◆ Text shown ◆
# Taping Seem With Uneven Ceiling



## grubburg (Jun 17, 2021)

Doing a project for a friend on a 1955 house. Any tips on how to tape this seem with the uneven ceiling drywall? A guy I used to work with would use shorter, multiple pieces of tape. Any ideas appreciated. 

Pics.


----------



## Chrismac (Jan 30, 2021)

Go flat first then do your corner flat on wall side first then the corners


----------



## Com Remodel (Jul 14, 2016)

Wow! What a mess! That framing should have been dealt with first before even considering hanging sheetrock. Never going to look right.

-Hal


----------



## Pinkalink (Mar 19, 2017)

I'm a bit late this this thread but personally I would consider using crown moldings. It will save you some trouble


----------



## Countspackula (Aug 14, 2021)

Pinkalink said:


> I'm a bit late this this thread but personally I would consider using crown moldings. It will save you some trouble


A


Pinkalink said:


> I'm a bit late this this thread but personally I would consider using crown moldings. It will save you some trouble


Agreed, easiest way to cover a otherwise laborious situation


----------



## Yunggranmassa (Oct 9, 2021)

Prepack it with 20, pull it tight along the wall with the edge of the knife against the ceiling & then run your knife along the ceiling so the edge of your knife makes a corner in the mud you prepacked. Tape & plow it with an angle head as best you can. It'll turn out alright


----------



## Thepelletier (Nov 27, 2021)

Roller flusher tube.


----------



## Yunggranmassa (Oct 9, 2021)

Thepelletier said:


> Roller flusher tube.


I've yet to give it a go with the flusher. I've always run the pookie, corner roller, then plow with a glazier I pulled the wheels off of; that's just how I learned, however, I've seen videos of these flushers with the wheel behind them. I am intrigued, but not enough to buy one yet.. never seen one in person, but I have stared at the ceiling when I can't sleep at night and often wondered. Could there be a better way? Afterall, I spent my corner money on angle heads 

How does it fare for you?


----------

◆ Recorded data ◆
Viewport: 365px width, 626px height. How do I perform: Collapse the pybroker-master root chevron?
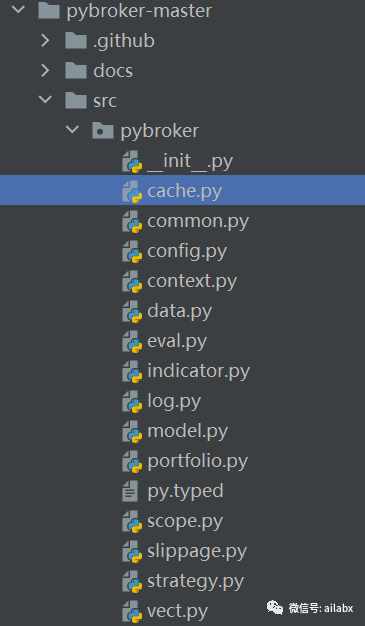[x=18, y=9]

◆ Work instructions ◆
- a) In the drywall taping thread, what year was the friend's house built?
- b) Copy the drywall taping thread word for word, from "# Taping Seem" up to and including "Any ideas appreciated.".

◆ Task solutions ◆
- a) 1955

- b)
# Taping Seem With Uneven Ceiling



## grubburg (Jun 17, 2021)

Doing a project for a friend on a 1955 house. Any tips on how to tape this seem with the uneven ceiling drywall? A guy I used to work with would use shorter, multiple pieces of tape. Any ideas appreciated.